Ini juga termasuk kesunnahan yang sangat di anjurkan Rasulullah. Rasulullah sangat menganjurkan memperbanyak Takbir, Tahmid dan Tahlil baik pada hari raya Idul Fithri maupun hari raya Idul Adha. Hanya saja bedanya, jika takbir, tahmid dan tahlil pada hari raya Idul Fithri di sunnahkan sejak terbenamnya matahari di hari terakhir Bulan Romadhon hingga naiknya imam / khotib ke mimbar untuk menyampaikan khutbah, maka pada hari raya Idul Adha di sunnahkan bertakbir, bertahmid dan bertahlil sejak fajar shubuh hari Arofah dan terus berlangsung di sunnahkan hingga habis hari tasyriq, yaitu 3 hari setelah hari raya Idul Adha tanggal 11, 12 dan 13 Dzul hijjah.

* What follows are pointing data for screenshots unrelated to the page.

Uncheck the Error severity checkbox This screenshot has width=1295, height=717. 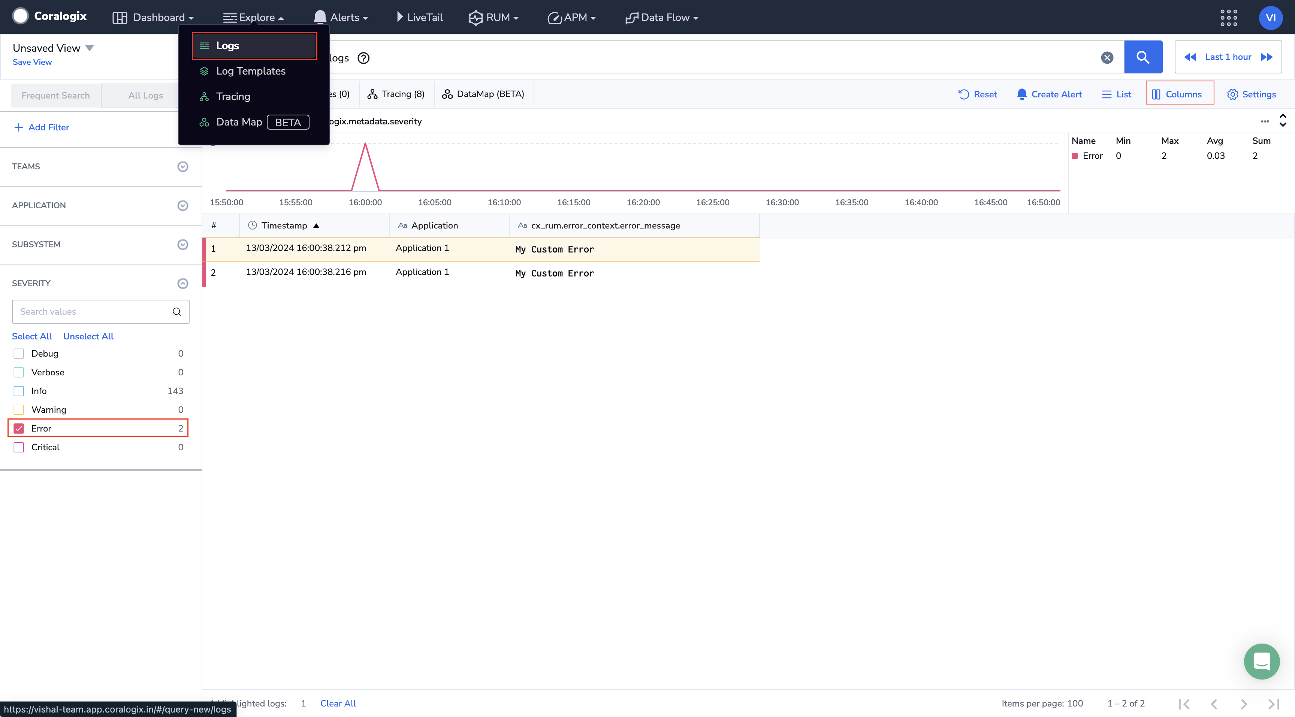click(19, 428)
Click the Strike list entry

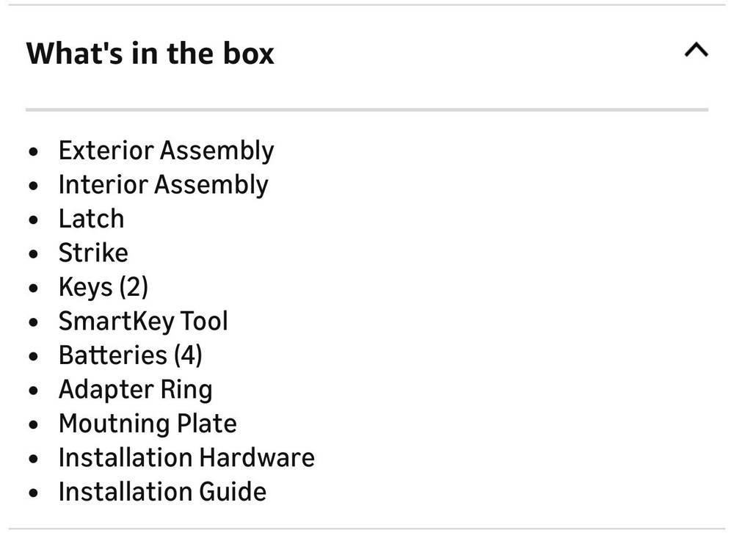[93, 253]
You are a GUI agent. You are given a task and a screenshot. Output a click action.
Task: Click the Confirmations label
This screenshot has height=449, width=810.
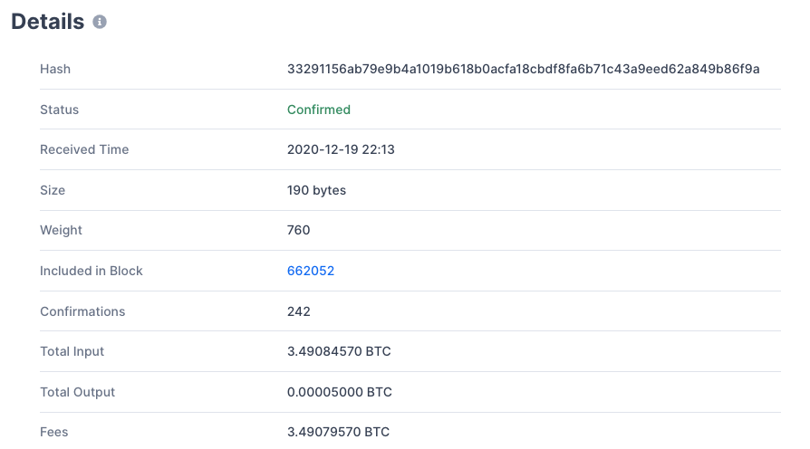click(82, 311)
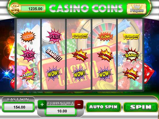Tap the orange BANG! symbol in first reel
159x119 pixels.
pos(28,37)
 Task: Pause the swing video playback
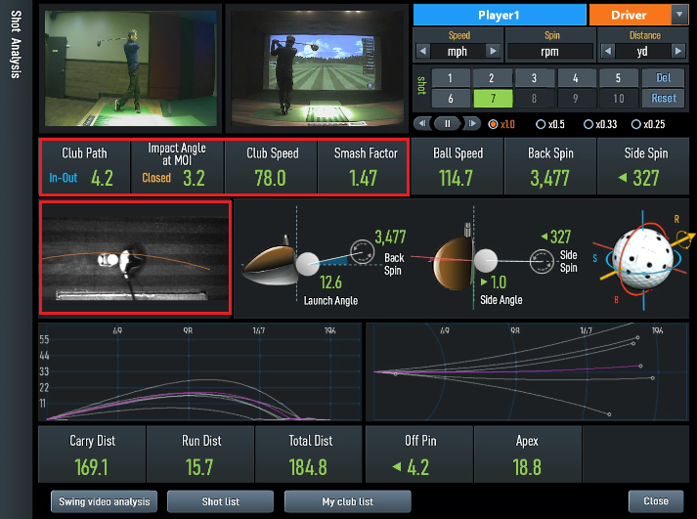(448, 124)
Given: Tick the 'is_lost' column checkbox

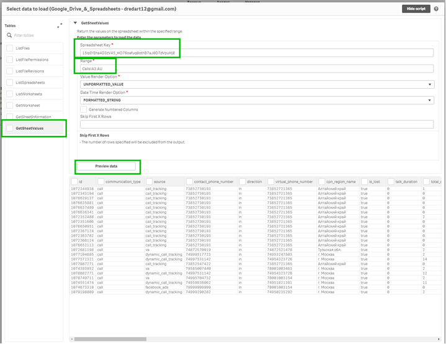Looking at the screenshot, I should [x=365, y=181].
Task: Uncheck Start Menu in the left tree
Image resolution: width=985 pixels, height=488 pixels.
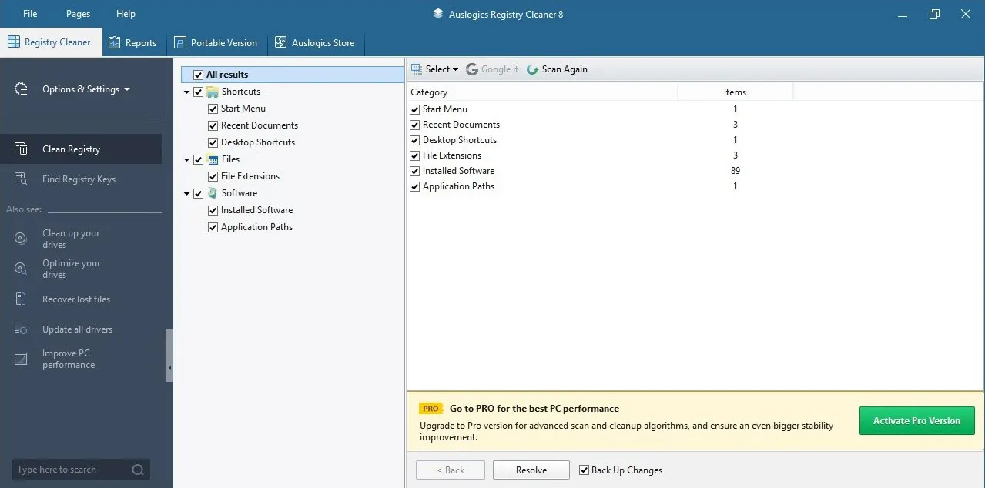Action: (x=213, y=108)
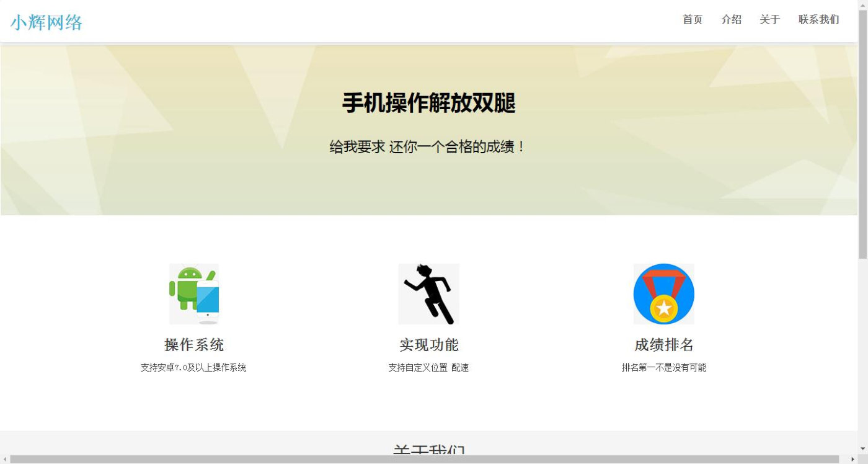Click the blue circle behind the medal
Screen dimensions: 868x464
pos(642,298)
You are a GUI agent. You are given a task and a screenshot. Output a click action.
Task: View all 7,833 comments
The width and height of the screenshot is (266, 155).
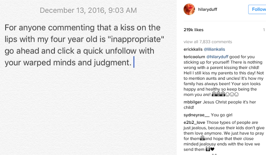click(208, 42)

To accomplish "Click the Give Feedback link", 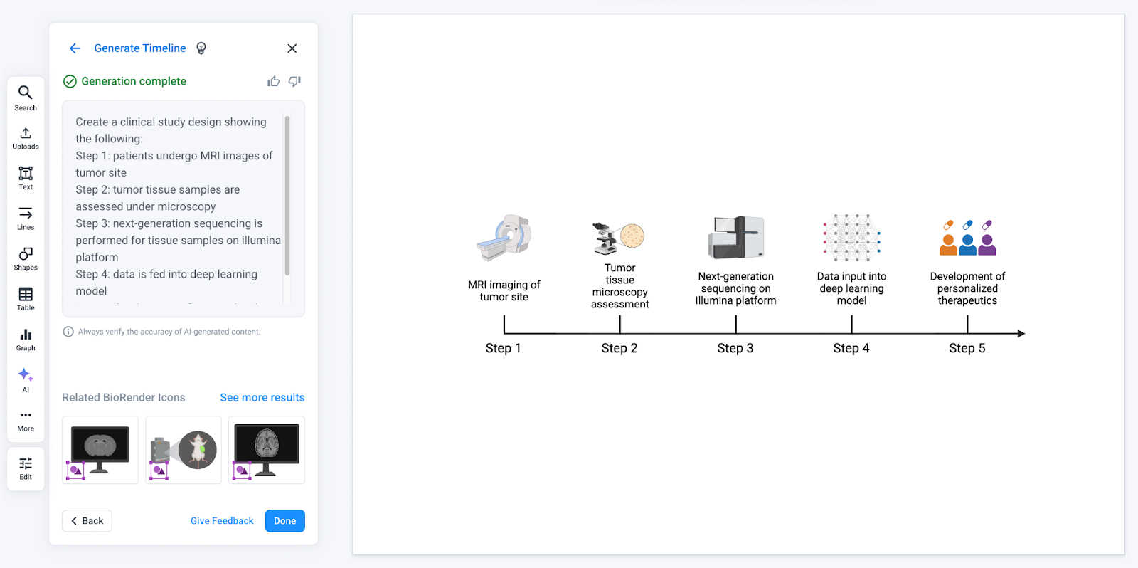I will pos(221,520).
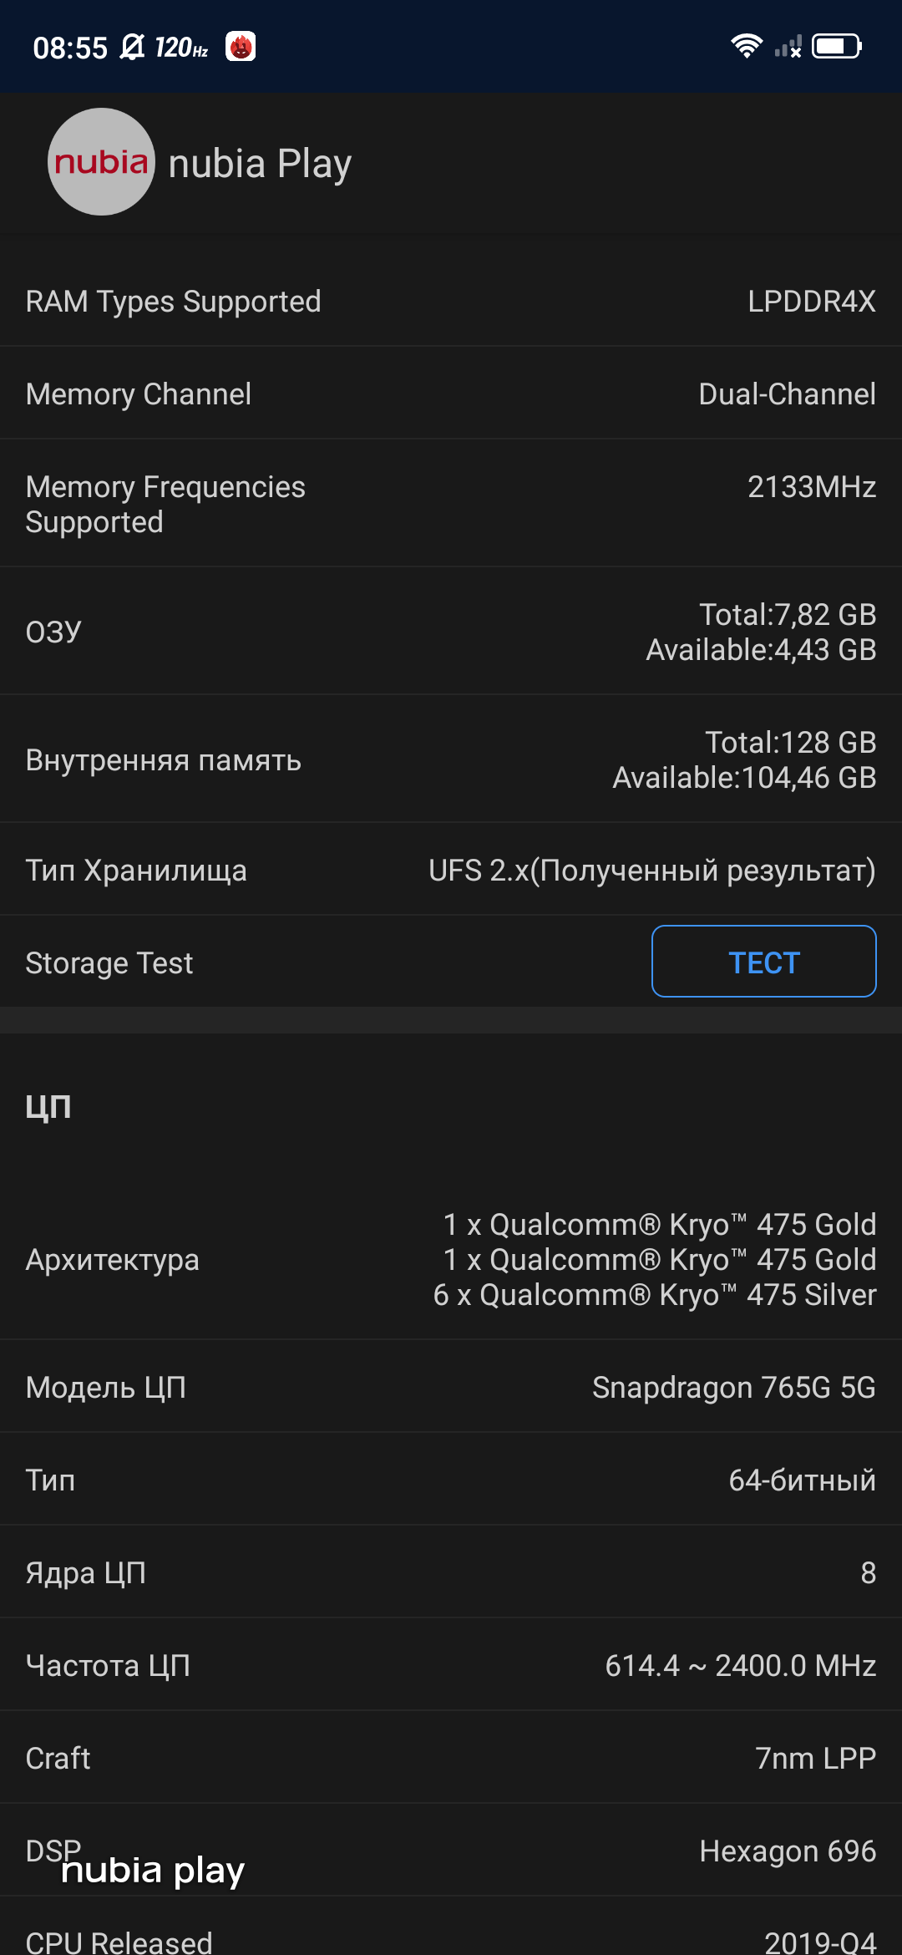902x1955 pixels.
Task: Select the RAM Types Supported row
Action: (x=451, y=302)
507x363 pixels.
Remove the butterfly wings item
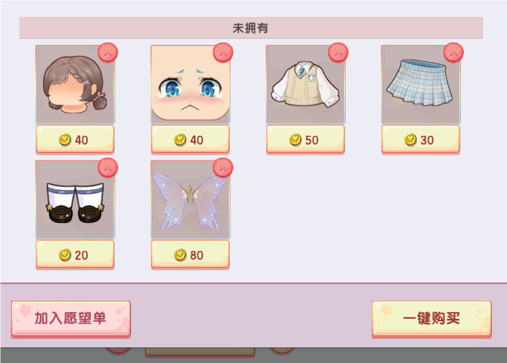point(223,167)
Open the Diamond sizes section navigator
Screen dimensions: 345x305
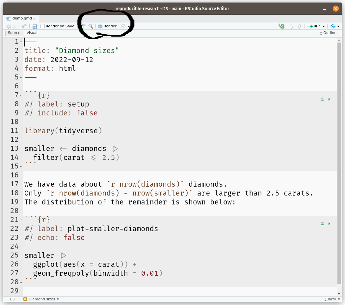point(41,299)
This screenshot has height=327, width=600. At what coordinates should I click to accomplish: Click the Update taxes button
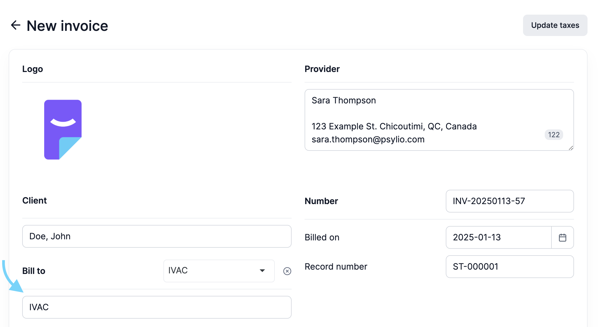tap(555, 25)
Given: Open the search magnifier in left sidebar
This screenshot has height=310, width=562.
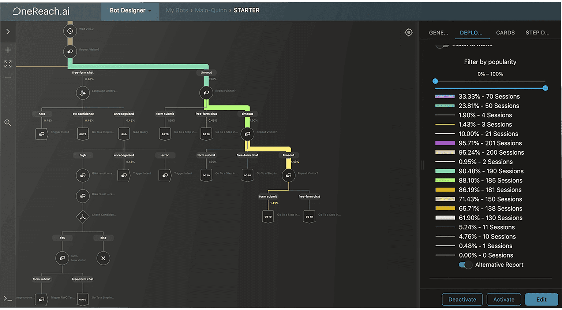Looking at the screenshot, I should (8, 123).
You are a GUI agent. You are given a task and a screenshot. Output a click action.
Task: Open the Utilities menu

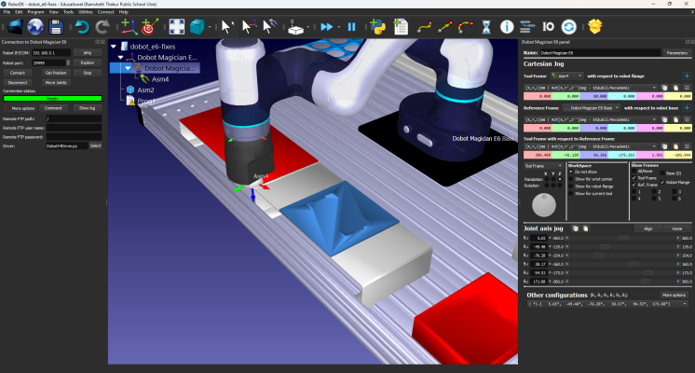click(x=86, y=12)
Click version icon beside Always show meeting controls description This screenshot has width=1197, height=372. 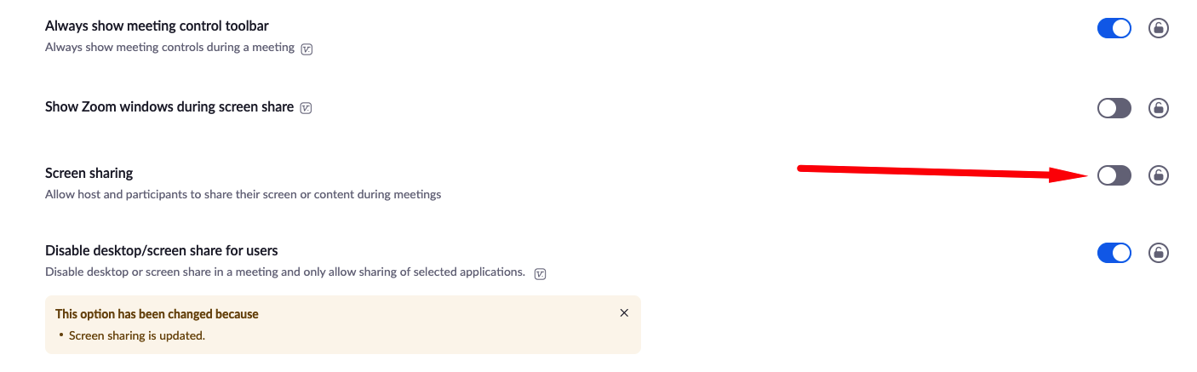click(x=307, y=49)
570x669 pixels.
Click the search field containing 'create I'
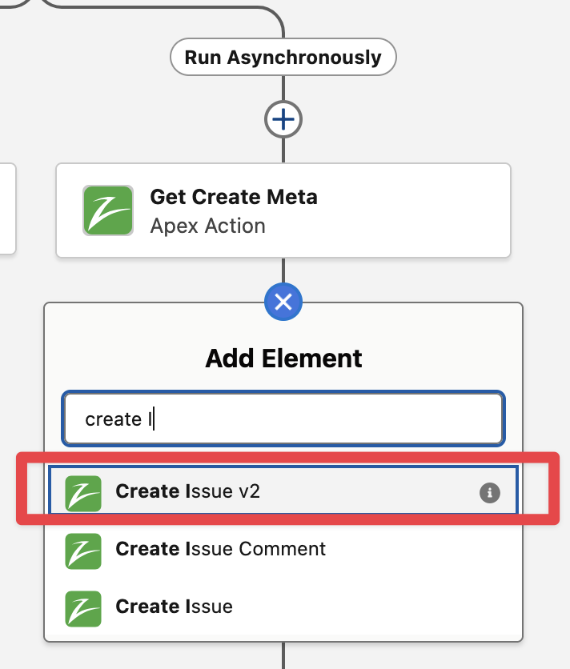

Juga di sunnahkan mengeraskan atau meninggikan suara ketika bertakbir hari raya, sebab dengan demikian akan terlihat betapa besar syiar Islam di mata orang lain yang tidak beragama Islam. Kesunnahan ini tidak hanya berlaku di masjid atau tempat ibadah lainnya, tetapi dimana saja. Tetap sunnah hukumnya bertakbir di sekolah, di rumah, di jalan, di pasar, di toko dan dimana saja selama tempat tersebut diperbolehkan menyebut asma Allah. Selama rentang waktu sejak fajar shubuh hari arofah yaitu subuh hari kamis kemaren hingga hari terakhir hari tasyriq, yaitu senja hari senin yang akan datang, bertakbir dimana saja hukumnya sunnah dan insya Allah ada balasan pahala dari Allah SWT. Karenanya, mari kita amalkan kesempatan meraih pahala ini melalui takbiran hari raya selama rentang waktu yang telah di sunnahkan.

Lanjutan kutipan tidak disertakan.